Self-employed people who retired with little or no pension are a “forgotten generation”, according to 76-year-old Peter Williams.

Peter, who retired at the age of 67, is now a full-time carer for his wife, Anne, and is worried his £55,000 pension pot will not be enough – especially as the couple rent privately.

Peter was self-employed for most of his career and has no workplace pension, with both he and Anne living off their state pension.

New FeatureIn ShortQuick Stories. Same trusted journalism.

Although he was employed during the early stages of his career in the 1970s to the late 1980s, he was not eligible for a workplace pension.

He said: “I worked for a US IT company – which struggled. There was no operation outside the US, so I was paid in dollars and was self-employed – not by choice.
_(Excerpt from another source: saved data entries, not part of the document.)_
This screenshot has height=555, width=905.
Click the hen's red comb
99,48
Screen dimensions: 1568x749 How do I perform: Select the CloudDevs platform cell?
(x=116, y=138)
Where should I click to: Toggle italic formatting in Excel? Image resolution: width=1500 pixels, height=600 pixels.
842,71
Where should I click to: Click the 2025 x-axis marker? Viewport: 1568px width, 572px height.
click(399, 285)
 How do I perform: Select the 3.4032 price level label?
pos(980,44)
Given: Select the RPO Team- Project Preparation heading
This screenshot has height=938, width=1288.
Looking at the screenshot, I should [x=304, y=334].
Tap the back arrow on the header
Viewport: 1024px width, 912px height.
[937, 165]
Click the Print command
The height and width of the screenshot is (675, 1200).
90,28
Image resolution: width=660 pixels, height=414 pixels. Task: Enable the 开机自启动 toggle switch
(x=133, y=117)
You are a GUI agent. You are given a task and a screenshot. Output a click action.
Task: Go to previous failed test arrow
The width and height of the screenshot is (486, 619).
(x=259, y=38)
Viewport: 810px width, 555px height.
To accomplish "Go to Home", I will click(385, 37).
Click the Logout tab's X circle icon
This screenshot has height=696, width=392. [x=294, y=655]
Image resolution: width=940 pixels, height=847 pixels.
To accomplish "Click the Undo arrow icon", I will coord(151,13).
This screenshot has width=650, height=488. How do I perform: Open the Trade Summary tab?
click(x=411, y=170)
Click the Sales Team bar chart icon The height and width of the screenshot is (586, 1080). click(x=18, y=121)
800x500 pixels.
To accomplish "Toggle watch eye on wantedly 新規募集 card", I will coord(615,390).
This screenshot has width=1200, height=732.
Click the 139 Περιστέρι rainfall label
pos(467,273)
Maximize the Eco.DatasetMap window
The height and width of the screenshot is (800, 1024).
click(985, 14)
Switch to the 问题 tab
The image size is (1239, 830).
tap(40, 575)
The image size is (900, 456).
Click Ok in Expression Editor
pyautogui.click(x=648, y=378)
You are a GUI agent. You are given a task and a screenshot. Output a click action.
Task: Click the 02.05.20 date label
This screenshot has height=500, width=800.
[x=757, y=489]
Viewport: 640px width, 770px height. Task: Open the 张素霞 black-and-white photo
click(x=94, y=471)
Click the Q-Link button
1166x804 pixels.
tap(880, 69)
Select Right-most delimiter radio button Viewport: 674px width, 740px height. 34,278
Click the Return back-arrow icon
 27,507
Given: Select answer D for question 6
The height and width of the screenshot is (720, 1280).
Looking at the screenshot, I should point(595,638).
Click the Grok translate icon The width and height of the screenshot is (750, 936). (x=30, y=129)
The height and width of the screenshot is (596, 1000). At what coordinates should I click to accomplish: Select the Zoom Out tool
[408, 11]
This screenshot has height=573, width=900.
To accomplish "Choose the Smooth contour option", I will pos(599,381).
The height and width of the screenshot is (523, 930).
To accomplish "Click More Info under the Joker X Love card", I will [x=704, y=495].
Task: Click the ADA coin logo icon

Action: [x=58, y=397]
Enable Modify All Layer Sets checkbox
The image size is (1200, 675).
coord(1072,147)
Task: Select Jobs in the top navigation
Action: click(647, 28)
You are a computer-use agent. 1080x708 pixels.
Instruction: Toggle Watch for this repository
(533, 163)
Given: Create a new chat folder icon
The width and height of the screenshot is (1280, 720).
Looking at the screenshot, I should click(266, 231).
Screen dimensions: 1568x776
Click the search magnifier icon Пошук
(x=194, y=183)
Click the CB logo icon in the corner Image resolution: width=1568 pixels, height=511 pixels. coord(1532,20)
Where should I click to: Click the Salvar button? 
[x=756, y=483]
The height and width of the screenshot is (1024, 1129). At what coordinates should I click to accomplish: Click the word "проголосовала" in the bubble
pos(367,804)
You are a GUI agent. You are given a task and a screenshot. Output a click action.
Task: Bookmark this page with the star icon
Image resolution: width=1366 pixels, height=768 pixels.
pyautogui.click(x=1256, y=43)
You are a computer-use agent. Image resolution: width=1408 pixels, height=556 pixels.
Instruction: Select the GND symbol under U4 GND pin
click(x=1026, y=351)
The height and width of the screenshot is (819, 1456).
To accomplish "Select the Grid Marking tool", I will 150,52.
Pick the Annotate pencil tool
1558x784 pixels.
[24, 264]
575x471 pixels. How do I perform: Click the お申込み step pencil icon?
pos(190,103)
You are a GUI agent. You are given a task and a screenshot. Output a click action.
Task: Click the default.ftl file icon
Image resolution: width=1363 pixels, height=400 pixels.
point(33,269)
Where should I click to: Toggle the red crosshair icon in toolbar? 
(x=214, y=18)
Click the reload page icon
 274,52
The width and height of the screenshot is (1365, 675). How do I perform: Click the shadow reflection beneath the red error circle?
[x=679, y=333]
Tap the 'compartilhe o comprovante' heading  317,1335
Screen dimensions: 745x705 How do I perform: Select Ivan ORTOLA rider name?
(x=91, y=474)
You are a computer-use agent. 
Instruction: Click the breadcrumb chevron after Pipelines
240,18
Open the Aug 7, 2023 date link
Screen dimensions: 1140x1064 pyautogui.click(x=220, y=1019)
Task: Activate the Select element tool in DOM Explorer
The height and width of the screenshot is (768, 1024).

“In my 60s, I had to find somewhere that would ‘take me on’. I ended up working for a home improvement company and a solar solutions company. Just about everybody was self-employed.”

Peter took out a private pension in the late 1980s but stopped paying into it during periods when he struggled to make ends meet, leaving him with around £55,000 in a single pot that has so far remained untouched.

He retired at 67 because he wasn’t earning much, and his wife, Anne, was doing well in her job in recruitment.

“Anne was doing nicely in her job, so I took over all domestic chores and ferried her to and from work. I sort of grew into retirement.”

The couple were living in Southampton and, in 2016, decided to downsize after being unable to meet the final mortgage payment, taking on a smaller mortgage of £50,000.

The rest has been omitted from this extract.